Auch mit dem Mikroskop wurde die Christusskulptur untersucht: "Unter der einfachen und schlecht erhaltenen sichtbaren Fassung aus der ersten Hälfte des 20. Jahrhunderts wurde eine frühere Farbschicht aus dem Zeitraum zwischen 1350 und 1600 nachgewiesen," so Keinert. "Stichprobenartige Freilegungen zeigten intensive Farben mit einem weißen Lendentuch und hellblau leuchtenden Augen."

Die Expert:innen entschieden, die oberste, durch Ablösungen und Schimmelbefall geschädigte Farbfassung mechanisch zu entfernen und die darunterliegende hochwertige Farbschicht freizulegen. "Einige Bereiche dieser unterliegenden Schicht mussten gefestigt und Fehlstellen gekittet werden. Ein Schwerpunkt der Bearbeitung war die abschließende punktgenaue Retusche von Fehlstellen und neuen Kittungen", so Keinert.

"Nach der Restaurierung beeindruckt die schnitzerisch gekonnt ausgeführte Christusfigur durch raffiniert ausgearbeitete Details wie die feinen Wangenrötungen, die leuchtenden hellblauen Augen und wenige markante Blutmale, die sich insbesondere an den Händen befinden", sagt Keinert. Wenn die letzten offenen Fragen der Präsentation geklärt sind, soll die Figur wieder an ihren Platz im Altarraum der Kirche St. Mariä Heimsuchung in Ahsen kommen.

Hintergrund
Die Skulptur aus dem 13. Jahrhundert besteht aus einem Schnitzblock Eichenholz, der durch das Ansetzen der Arme sowie Teile der Hände und Füße zum Werkblock erweitert ist. Weitere Anstückungen befinden sich im Bereich des oberen Rückens und des Kopfes. Die Figur ist bis auf die Abflachung auf der Rückseite zur Auflage auf einem Kreuz vollrund gearbeitet.
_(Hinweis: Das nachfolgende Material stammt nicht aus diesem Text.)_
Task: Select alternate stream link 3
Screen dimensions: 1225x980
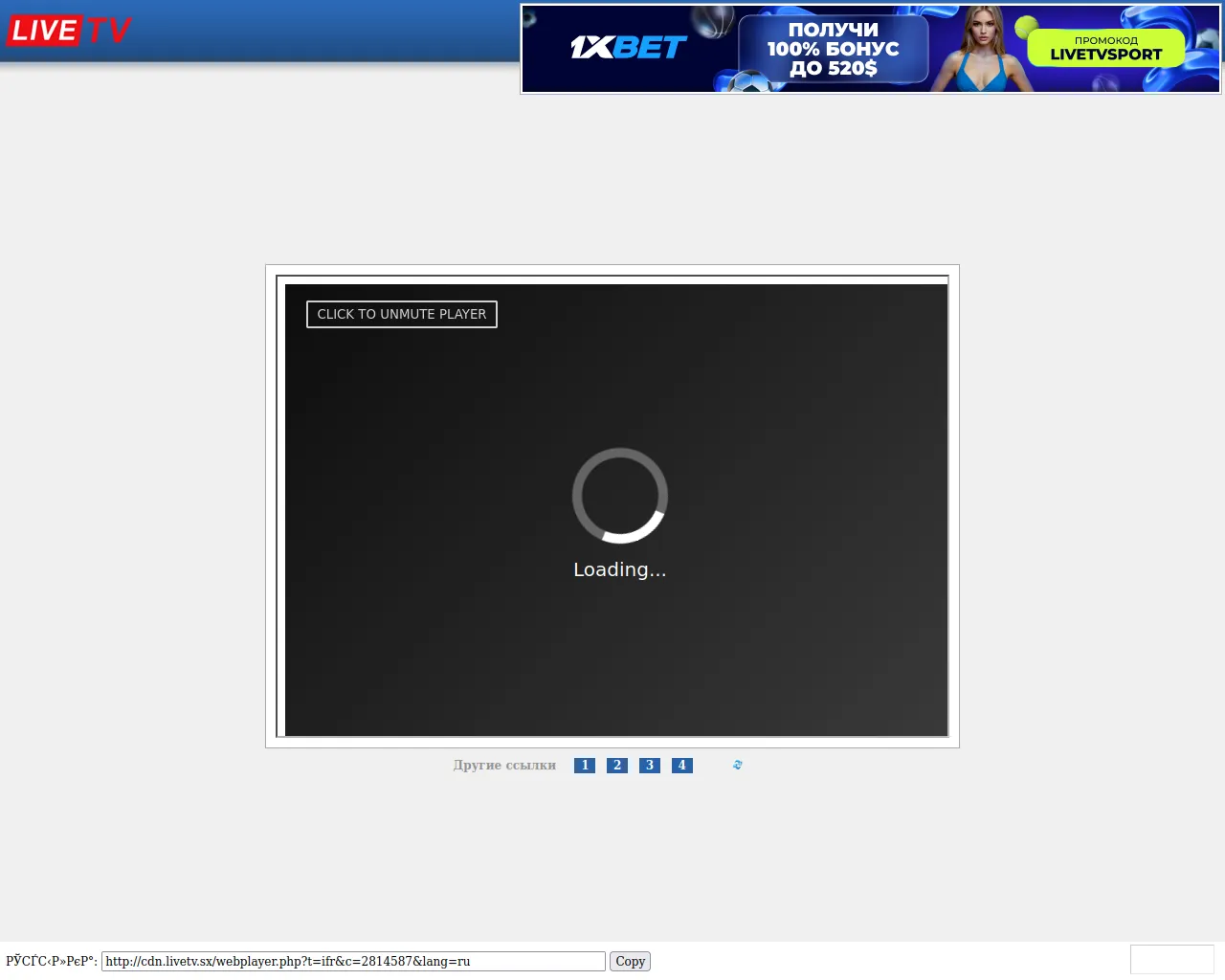Action: point(650,766)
Die Untersuchung der Farbfassungen vor der Restaurierung zeigte drei Gestaltungsphasen. Alle waren nach demselben klassischen Schema - Vorleimung, Grundierung, Farbschichten, Lasuren - aufgebaut. Die bis zur Restaurierung vorhandene Sichtfassung konnte durch den Vergleich von Archivaufnahmen in die Zeit nach 1926 eingeordnet werden. Darunter befand sich eine Farbschicht, die aufgrund ihrer Gestaltung in den Zeitraum zwischen 1350 und 1600 einzuordnen ist. Die zuunterst auf dem Holz liegende Farbschicht lässt eine rosabeige bis gräulich wirkende Inkarnatfarbe mit sehr umfangreichen vom Kopf und über die Seitenwunde bis zu den Füßen laufenden Blutspuren erkennen. Das angrenzende Lendentuch scheint hellblau bis weiß zu sein. Als Vorgänger und möglicherweise Vorlage für Farbfassung 2 lassen sich auch hier Begleitlinien in schwarz und rot sowie Saumbänder in einem leuchtenden Blau erahnen.